Layered Spin Liquids Exhibit Diffusion and Relaxation of Topological Excitations Via Nonlinear Dynamics

The behaviour of exotic materials known as spin liquids presents a fundamental challenge to condensed matter physics, and understanding the dynamics of their unusual excitations is crucial to unlocking their potential. Aprem P. Joy, Roman Lange, and Achim Rosch from the Institute for Theoretical Physics, University of Cologne, investigate how these excitations move and interact within layered spin liquid materials. Their work reveals that the speed at which these excitations respond to external stimuli, such as a pulse of light, depends directly on the intensity of that stimulus, a surprising result with implications for experimental observation. The team demonstrates that excitation spreads into the material’s bulk in a unique way, either slowly and steadily or, if interactions between excitations are present, in a more complex, logarithmic fashion, offering a potential signature of topological order detectable through pump-probe experiments. This research provides new theoretical predictions for how to probe these elusive states of matter and could guide the development of future quantum technologies.

These materials host two-dimensional topological phases where fundamental particles can move freely within layers, but interactions between layers cause them to relax. The team developed a theoretical framework combining advanced mathematical techniques to describe how these excitations move and lose energy, revealing a new mechanism for momentum relaxation arising from interlayer interactions. The results demonstrate that the rate of relaxation depends on the strength of these interactions and the dimensionality of the excitations, offering insights into designing materials with tailored properties.

The study shows that these excitations spread subdiffusively into the bulk of the material when annihilation processes are absent, and propagation becomes linear when excitations are allowed to annihilate each other. Researchers used exact mathematical solutions and computer simulations to explore how pump-probe experiments can reveal the presence of these two-dimensional excitations in three-dimensional materials, linking the experiment timescale to the initial excitation density.

Kagome Lattices and Quantum Spin Liquid States

A comprehensive review of recent research highlights significant progress in understanding quantum spin liquids and topological order, particularly in materials with Kagome lattice structures. Many studies focus on identifying materials exhibiting quantum spin liquid behaviour and exploring experimental techniques to detect these exotic phases, including research into related concepts like Kitaev materials, which are predicted to host unusual excitations and topological properties.

A significant portion of the research explores fractons, particles with restricted movement, and the X-cube model, a prominent example. Scientists are working to understand the properties of these particles and their potential for creating new quantum phases, alongside investigations into topological insulators and their surface states, with potential applications in spintronics and the search for Majorana fermions.

Researchers employ a variety of experimental techniques, including Raman spectroscopy and neutron scattering, to probe magnetic excitations and identify quantum spin liquid phases.

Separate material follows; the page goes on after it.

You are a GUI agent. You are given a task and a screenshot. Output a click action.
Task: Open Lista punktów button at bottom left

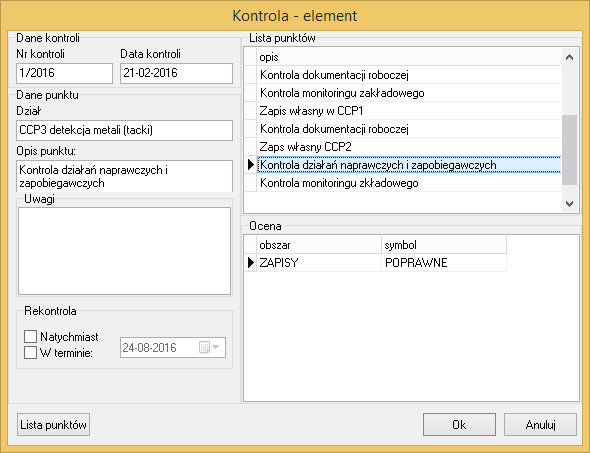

The thermal Hall effect, optical conductivity, and total internal reflection fluorescence microscopy are also used. A surprising connection emerges between condensed matter physics and the study of pattern formation and non-equilibrium physics.

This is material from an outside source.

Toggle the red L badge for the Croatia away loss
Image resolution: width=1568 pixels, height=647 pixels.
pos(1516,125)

Studies explore the dynamics of pattern formation in reaction-diffusion systems and the behaviour of materials under stress. The Kibble-Zurek mechanism, which describes the formation of topological defects during rapid phase transitions, may be relevant to understanding the formation of defects in quantum spin liquids and fracton systems. Researchers are investigating the potential to view fractons as a generalization of dislocations with restricted mobility, utilizing advanced mathematical tools such as renormalization group methods and field theory.

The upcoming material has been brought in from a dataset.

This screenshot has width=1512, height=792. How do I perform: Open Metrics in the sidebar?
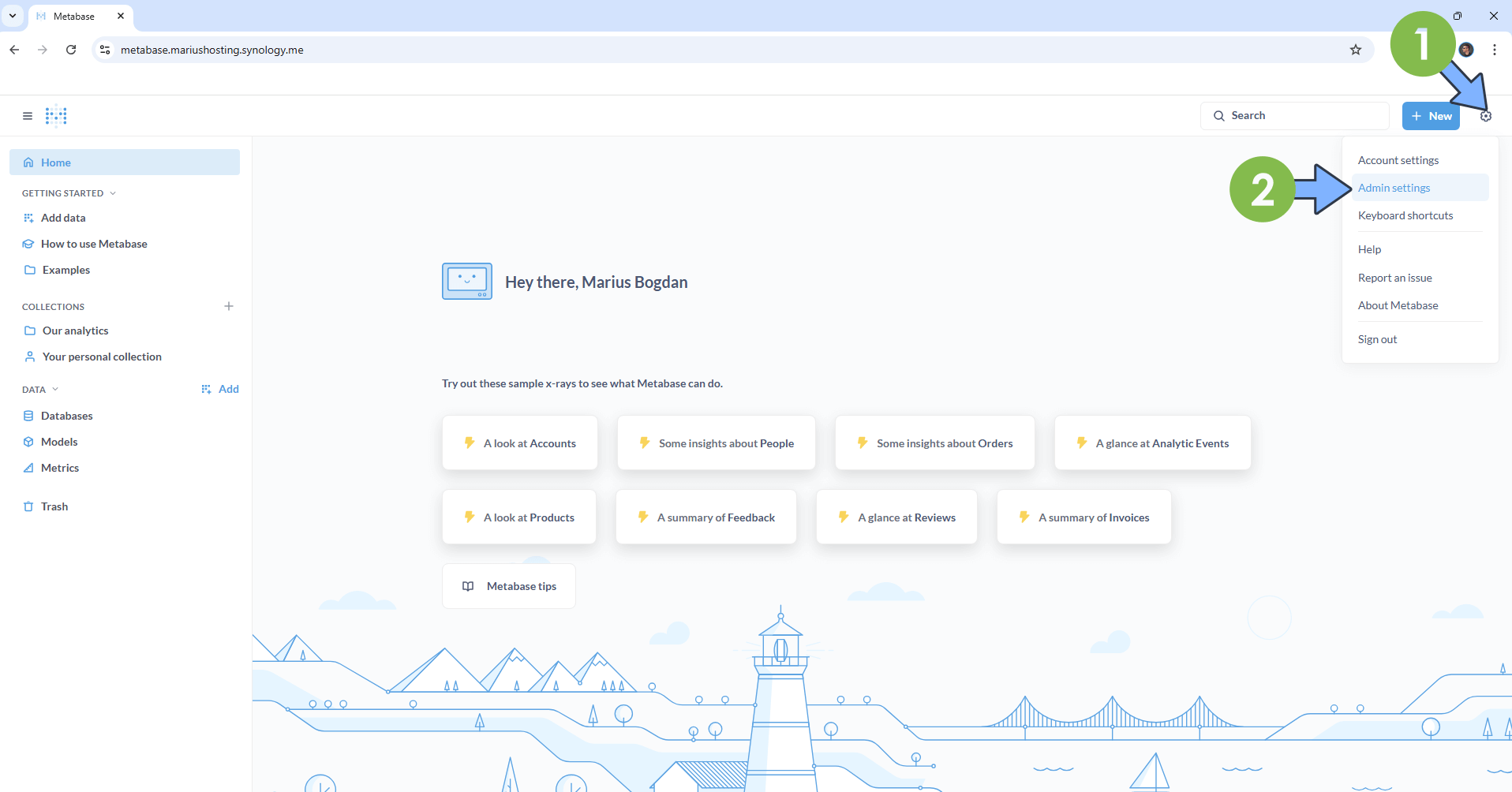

Several key observations emerge from this research. The role of topological defects, such as dislocations, in quantum materials is a recurring theme, and understanding their dynamics and impact on material properties is crucial. The study of non-equilibrium dynamics and the application of concepts from pattern formation may provide new insights, and identifying unambiguous experimental signatures of quantum spin liquids, fractons, and other topological phases remains a major challenge. Bridging the gap between condensed matter physics and other fields could lead to exciting new discoveries.

Excitations’ Subdiffusive Spread and Logarithmic Decay

This research details how the dynamics of topological excitations within layered materials can be investigated using pump-probe experiments. The team demonstrates that the timescale of these experiments is linked to the intensity of the initial excitation, revealing a subdiffusive spread of excitation into the material’s bulk when annihilation processes are absent. When pair-annihilation is permitted, the propagation becomes logarithmic, and the overall density decays at a slower rate.

Furthermore, the study shows that the presence of screw dislocations effectively creates pathways for single-particle diffusion between layers, overcoming the usual restriction of pair-wise movement. This is because dislocations act as connections between layers, allowing excitations to move freely in three dimensions. The researchers used mathematical solutions and modelling to predict the behaviour of these excitations and to determine how pump-probe experiments can be used to measure their properties.